I’m currently studying nutritional therapy, and one of my big interests-of course-is sports nutrition. However, I find the sector to be a bit of a minefield, with a huge range of varying opinions on all sorts of topics, particularly in terms of pre/post workout nutrition.
I have always been of the opinion that long distance endurance activity of any type is best fueled with carbs, carbs before hand, carbs during, carbs with some protein for recovery. Carbo-loading-which I love-for days before a race. Lately I’ve come across a lot of information that has challenged this view, so I’ve been trying to do some research and get my head around this area.
Initially my interest was peaked in the carb vs. fat debate when I listened to the marathon talk episode with nutritionist Barry Murray. Although he comes from a paleo perspective that isn’t really in line with my views in dietary terms, what he was saying about being fat adapted actually made a lot of sense to me. Basically he suggested that anything that is long endurance steady state based rather than high intensity is fueled by our own body fat stores, and if we pump our bodies with carbs beforehand and during we are affecting our bodies ability to access and burn these fat stores. This really makes a lot of sense when you think about it, as our body can only store limited amounts of carbohydrates, but we have a much bigger store of fat.
I went to a talk by Shona Thomson a while back at Ellis Brigham Mountain Sports, and again her PT David Arnot suggested that anything endurance based needs to be fuelled with fat- great more nut butter I thought!! Of course I need to be careful nutrition wise because of my Vegan diet to ensure I’m getting all my nutritional needs met, but I don’t see any reason why I couldn’t switch to trying to become more fat adapted.

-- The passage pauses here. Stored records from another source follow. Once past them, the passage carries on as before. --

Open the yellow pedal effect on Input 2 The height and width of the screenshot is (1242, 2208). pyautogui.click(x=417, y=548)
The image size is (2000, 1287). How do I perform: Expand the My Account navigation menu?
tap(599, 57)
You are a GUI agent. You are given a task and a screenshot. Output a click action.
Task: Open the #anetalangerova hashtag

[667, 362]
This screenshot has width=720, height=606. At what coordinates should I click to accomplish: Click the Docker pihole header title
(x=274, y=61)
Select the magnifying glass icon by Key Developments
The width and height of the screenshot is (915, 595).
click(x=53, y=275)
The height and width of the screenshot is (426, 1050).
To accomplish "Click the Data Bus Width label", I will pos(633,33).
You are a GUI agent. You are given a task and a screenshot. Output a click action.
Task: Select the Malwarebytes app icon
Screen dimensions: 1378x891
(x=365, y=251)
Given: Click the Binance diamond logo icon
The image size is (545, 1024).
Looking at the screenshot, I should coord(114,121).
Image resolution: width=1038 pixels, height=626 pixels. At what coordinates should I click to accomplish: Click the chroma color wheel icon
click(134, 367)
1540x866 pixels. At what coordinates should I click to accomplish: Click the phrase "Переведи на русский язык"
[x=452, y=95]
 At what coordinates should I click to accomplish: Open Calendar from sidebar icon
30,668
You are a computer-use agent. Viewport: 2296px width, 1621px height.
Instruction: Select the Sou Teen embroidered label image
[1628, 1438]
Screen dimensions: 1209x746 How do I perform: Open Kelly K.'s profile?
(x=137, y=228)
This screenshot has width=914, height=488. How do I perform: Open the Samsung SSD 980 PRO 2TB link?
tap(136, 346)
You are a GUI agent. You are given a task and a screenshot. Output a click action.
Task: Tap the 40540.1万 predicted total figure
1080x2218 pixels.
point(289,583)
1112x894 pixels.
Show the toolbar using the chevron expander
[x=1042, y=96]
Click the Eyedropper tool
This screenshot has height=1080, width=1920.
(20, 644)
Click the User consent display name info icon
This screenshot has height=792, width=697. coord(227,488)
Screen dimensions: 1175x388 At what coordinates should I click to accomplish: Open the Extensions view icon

Of course I’m never going to make the complete jump to being fully fat adapted as that requires a total diet overhaul, and ultimately for me I love carbs, and they provide me with so many nutrients for my Vegan diet, however I am hoping that tweaking the way I fuel before and during a run might have benefits, particularly in longer distance races.
Over the last few months (when I have been running) I have been gradually trying to incorporate things on this front to try and get my body switched over into fat burning mode. Instead of having fuel before every single workout, I now try and run shorter low intensity workouts on no fuel first thing in the morning. It’s a hard thing to get your head round initially because the habit is so engrained. I found it tough at first because I don’t tend to eat late at night and usually wake up hungry, so it’s taken a while to get used to just heading straight out the door. If I am super hungry then I try to have a spoon of coconut oil, instead of grabbing some dates or a banana like I used to.
For longer runs I find that getting out of the habit of eating porridge is a hard one, as it has always worked for me, and is part of the pre-long run routine. I have stopped taking on extra fuel during runs though, and have run up to 12 miles without any extra gels or anything else during the run, again it’s just about getting used to it, and getting out of the mindset that you need fuel just because it’s what you’ve always believed to be true. It’s just about realising that the body has enough fuel to sustain you, but you just need to access it, and by constantly taking in carb/sugar before a workout this process is blocked.
I think it’s a long process to switch over and get your body used to doing something differently, and ultimately it’s just something I’m testing out to see how it works. I don’t believe in approaches being one size fits all, and I think everyone should do what works for them, so whether that is fuelling with carbs or fat do what is right for you. I’ll be really interested once I get back to running properly injury free, whether I notice any real benefits or differences by trying to make the switch.
Thoughts on fuelling with carbs vs fat?